* Begin SUPPLIED RECORDS *

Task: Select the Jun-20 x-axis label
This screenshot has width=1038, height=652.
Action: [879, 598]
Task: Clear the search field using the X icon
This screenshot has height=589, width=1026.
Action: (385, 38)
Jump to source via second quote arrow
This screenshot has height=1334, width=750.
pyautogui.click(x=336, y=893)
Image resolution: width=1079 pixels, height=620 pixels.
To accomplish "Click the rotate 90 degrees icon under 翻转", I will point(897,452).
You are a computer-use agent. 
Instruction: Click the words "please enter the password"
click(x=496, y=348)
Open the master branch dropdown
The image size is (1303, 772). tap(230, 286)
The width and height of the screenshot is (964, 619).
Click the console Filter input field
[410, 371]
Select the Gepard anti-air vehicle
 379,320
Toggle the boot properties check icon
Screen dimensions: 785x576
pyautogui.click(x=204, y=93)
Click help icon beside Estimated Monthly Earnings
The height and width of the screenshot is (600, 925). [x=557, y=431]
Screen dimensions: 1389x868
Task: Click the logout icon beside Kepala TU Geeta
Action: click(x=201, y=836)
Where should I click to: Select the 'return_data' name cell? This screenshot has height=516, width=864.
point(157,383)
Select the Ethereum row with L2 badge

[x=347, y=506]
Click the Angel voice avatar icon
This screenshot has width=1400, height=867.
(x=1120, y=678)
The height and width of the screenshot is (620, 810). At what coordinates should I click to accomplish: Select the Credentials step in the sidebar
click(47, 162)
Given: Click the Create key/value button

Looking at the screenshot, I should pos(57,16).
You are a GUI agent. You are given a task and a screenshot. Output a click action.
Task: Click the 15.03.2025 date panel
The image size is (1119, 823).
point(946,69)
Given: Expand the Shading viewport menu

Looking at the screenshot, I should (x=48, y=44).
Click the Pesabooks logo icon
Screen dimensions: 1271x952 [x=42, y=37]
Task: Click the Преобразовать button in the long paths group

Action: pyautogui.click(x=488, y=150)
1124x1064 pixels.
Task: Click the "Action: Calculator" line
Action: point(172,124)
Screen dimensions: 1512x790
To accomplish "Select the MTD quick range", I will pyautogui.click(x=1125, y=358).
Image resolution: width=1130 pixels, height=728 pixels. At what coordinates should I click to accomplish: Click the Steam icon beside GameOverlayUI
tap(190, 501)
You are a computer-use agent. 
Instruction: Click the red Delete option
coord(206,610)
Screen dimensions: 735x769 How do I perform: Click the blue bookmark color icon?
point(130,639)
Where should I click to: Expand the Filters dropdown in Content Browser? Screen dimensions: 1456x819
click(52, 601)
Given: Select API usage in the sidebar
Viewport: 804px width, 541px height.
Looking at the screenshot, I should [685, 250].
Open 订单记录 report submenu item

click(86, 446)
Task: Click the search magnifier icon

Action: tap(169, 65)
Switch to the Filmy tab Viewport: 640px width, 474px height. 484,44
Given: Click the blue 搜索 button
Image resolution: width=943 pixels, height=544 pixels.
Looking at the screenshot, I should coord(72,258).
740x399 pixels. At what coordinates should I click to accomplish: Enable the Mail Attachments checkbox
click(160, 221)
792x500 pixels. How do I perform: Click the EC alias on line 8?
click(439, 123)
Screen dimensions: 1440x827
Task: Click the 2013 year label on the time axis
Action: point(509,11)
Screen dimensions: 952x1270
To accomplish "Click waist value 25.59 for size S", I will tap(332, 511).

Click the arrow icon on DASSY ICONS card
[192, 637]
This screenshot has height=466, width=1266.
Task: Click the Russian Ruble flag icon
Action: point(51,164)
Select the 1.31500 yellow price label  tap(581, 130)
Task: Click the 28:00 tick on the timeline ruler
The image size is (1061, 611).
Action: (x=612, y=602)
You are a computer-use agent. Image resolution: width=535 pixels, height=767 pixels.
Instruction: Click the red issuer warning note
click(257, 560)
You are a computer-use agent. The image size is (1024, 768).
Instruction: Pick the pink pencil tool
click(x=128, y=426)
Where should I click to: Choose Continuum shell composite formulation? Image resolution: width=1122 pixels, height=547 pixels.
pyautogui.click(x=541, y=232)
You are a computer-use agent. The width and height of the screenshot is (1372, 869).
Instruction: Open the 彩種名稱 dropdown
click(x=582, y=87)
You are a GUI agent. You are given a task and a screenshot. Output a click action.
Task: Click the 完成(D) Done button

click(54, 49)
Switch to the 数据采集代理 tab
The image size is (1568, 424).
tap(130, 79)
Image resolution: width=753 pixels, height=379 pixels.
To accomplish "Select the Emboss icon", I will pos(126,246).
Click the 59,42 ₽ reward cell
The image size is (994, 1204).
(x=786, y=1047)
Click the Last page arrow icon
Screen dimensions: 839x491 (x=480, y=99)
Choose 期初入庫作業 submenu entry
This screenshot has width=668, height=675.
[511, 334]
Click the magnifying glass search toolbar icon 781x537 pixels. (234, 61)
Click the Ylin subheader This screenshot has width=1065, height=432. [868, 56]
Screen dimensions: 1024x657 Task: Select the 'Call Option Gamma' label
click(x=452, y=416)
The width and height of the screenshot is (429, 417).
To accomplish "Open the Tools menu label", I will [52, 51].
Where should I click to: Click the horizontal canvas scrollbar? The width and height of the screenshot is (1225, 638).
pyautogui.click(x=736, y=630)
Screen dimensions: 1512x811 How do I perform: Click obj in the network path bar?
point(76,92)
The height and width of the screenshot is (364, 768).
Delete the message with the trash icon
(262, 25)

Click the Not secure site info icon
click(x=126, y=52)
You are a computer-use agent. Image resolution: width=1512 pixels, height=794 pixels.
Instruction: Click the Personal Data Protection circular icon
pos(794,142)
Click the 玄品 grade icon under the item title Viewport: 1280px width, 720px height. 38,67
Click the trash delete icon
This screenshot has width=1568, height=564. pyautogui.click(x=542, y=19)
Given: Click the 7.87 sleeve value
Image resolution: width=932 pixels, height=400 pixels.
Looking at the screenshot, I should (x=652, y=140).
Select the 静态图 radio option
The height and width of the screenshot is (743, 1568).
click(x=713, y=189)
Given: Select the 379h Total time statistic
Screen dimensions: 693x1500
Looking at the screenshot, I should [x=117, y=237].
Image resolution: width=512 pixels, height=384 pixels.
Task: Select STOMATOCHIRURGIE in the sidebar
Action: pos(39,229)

* End SUPPLIED RECORDS *

STATED PROBLEM
Switch "Instruction" to "Command" throughout the items above, leaving everything else as it is.

EXPECTED OUTPUT
Task: Select the Jun-20 x-axis label
This screenshot has width=1038, height=652.
Action: [879, 598]
Task: Clear the search field using the X icon
This screenshot has height=589, width=1026.
Action: (385, 38)
Jump to source via second quote arrow
This screenshot has height=1334, width=750.
pyautogui.click(x=336, y=893)
Image resolution: width=1079 pixels, height=620 pixels.
To accomplish "Click the rotate 90 degrees icon under 翻转", I will point(897,452).
You are a computer-use agent. 
Command: Click the words "please enter the password"
click(x=496, y=348)
Open the master branch dropdown
The image size is (1303, 772). tap(230, 286)
The width and height of the screenshot is (964, 619).
Click the console Filter input field
[410, 371]
Select the Gepard anti-air vehicle
 379,320
Toggle the boot properties check icon
Screen dimensions: 785x576
pyautogui.click(x=204, y=93)
Click help icon beside Estimated Monthly Earnings
The height and width of the screenshot is (600, 925). [x=557, y=431]
Screen dimensions: 1389x868
Task: Click the logout icon beside Kepala TU Geeta
Action: click(x=201, y=836)
Where should I click to: Select the 'return_data' name cell? This screenshot has height=516, width=864.
point(157,383)
Select the Ethereum row with L2 badge

[x=347, y=506]
Click the Angel voice avatar icon
This screenshot has width=1400, height=867.
(x=1120, y=678)
The height and width of the screenshot is (620, 810). At what coordinates should I click to accomplish: Select the Credentials step in the sidebar
click(47, 162)
Given: Click the Create key/value button

Looking at the screenshot, I should pos(57,16).
You are a GUI agent. You are given a task and a screenshot. Output a click action.
Task: Click the 15.03.2025 date panel
The image size is (1119, 823).
point(946,69)
Given: Expand the Shading viewport menu

Looking at the screenshot, I should (x=48, y=44).
Click the Pesabooks logo icon
Screen dimensions: 1271x952 [x=42, y=37]
Task: Click the Преобразовать button in the long paths group

Action: pyautogui.click(x=488, y=150)
1124x1064 pixels.
Task: Click the "Action: Calculator" line
Action: point(172,124)
Screen dimensions: 1512x790
To accomplish "Select the MTD quick range", I will pyautogui.click(x=1125, y=358).
Image resolution: width=1130 pixels, height=728 pixels. At what coordinates should I click to accomplish: Click the Steam icon beside GameOverlayUI
tap(190, 501)
You are a computer-use agent. 
Command: Click the red Delete option
coord(206,610)
Screen dimensions: 735x769 How do I perform: Click the blue bookmark color icon?
point(130,639)
Where should I click to: Expand the Filters dropdown in Content Browser? Screen dimensions: 1456x819
click(52, 601)
Given: Select API usage in the sidebar
Viewport: 804px width, 541px height.
Looking at the screenshot, I should [685, 250].
Open 订单记录 report submenu item

click(86, 446)
Task: Click the search magnifier icon

Action: tap(169, 65)
Switch to the Filmy tab Viewport: 640px width, 474px height. 484,44
Given: Click the blue 搜索 button
Image resolution: width=943 pixels, height=544 pixels.
Looking at the screenshot, I should coord(72,258).
740x399 pixels. At what coordinates should I click to accomplish: Enable the Mail Attachments checkbox
click(160, 221)
792x500 pixels. How do I perform: Click the EC alias on line 8?
click(439, 123)
Screen dimensions: 1440x827
Task: Click the 2013 year label on the time axis
Action: point(509,11)
Screen dimensions: 952x1270
To accomplish "Click waist value 25.59 for size S", I will tap(332, 511).

Click the arrow icon on DASSY ICONS card
[192, 637]
This screenshot has height=466, width=1266.
Task: Click the Russian Ruble flag icon
Action: point(51,164)
Select the 1.31500 yellow price label  tap(581, 130)
Task: Click the 28:00 tick on the timeline ruler
The image size is (1061, 611).
Action: (x=612, y=602)
You are a computer-use agent. Image resolution: width=535 pixels, height=767 pixels.
Command: Click the red issuer warning note
click(257, 560)
You are a computer-use agent. The image size is (1024, 768).
Command: Pick the pink pencil tool
click(x=128, y=426)
Where should I click to: Choose Continuum shell composite formulation? Image resolution: width=1122 pixels, height=547 pixels.
pyautogui.click(x=541, y=232)
You are a computer-use agent. The width and height of the screenshot is (1372, 869).
Command: Open the 彩種名稱 dropdown
click(x=582, y=87)
You are a GUI agent. You are given a task and a screenshot. Output a click action.
Task: Click the 完成(D) Done button

click(54, 49)
Switch to the 数据采集代理 tab
The image size is (1568, 424).
tap(130, 79)
Image resolution: width=753 pixels, height=379 pixels.
To accomplish "Select the Emboss icon", I will pos(126,246).
Click the 59,42 ₽ reward cell
The image size is (994, 1204).
(x=786, y=1047)
Click the Last page arrow icon
Screen dimensions: 839x491 (x=480, y=99)
Choose 期初入庫作業 submenu entry
This screenshot has width=668, height=675.
[511, 334]
Click the magnifying glass search toolbar icon 781x537 pixels. (234, 61)
Click the Ylin subheader This screenshot has width=1065, height=432. [868, 56]
Screen dimensions: 1024x657 Task: Select the 'Call Option Gamma' label
click(x=452, y=416)
The width and height of the screenshot is (429, 417).
To accomplish "Open the Tools menu label", I will [52, 51].
Where should I click to: Click the horizontal canvas scrollbar? The width and height of the screenshot is (1225, 638).
pyautogui.click(x=736, y=630)
Screen dimensions: 1512x811 How do I perform: Click obj in the network path bar?
point(76,92)
The height and width of the screenshot is (364, 768).
Delete the message with the trash icon
(262, 25)

Click the Not secure site info icon
click(x=126, y=52)
You are a computer-use agent. Image resolution: width=1512 pixels, height=794 pixels.
Command: Click the Personal Data Protection circular icon
pos(794,142)
Click the 玄品 grade icon under the item title Viewport: 1280px width, 720px height. 38,67
Click the trash delete icon
This screenshot has width=1568, height=564. pyautogui.click(x=542, y=19)
Given: Click the 7.87 sleeve value
Image resolution: width=932 pixels, height=400 pixels.
Looking at the screenshot, I should (x=652, y=140).
Select the 静态图 radio option
The height and width of the screenshot is (743, 1568).
click(x=713, y=189)
Given: Select the 379h Total time statistic
Screen dimensions: 693x1500
Looking at the screenshot, I should [x=117, y=237].
Image resolution: width=512 pixels, height=384 pixels.
Task: Select STOMATOCHIRURGIE in the sidebar
Action: pos(39,229)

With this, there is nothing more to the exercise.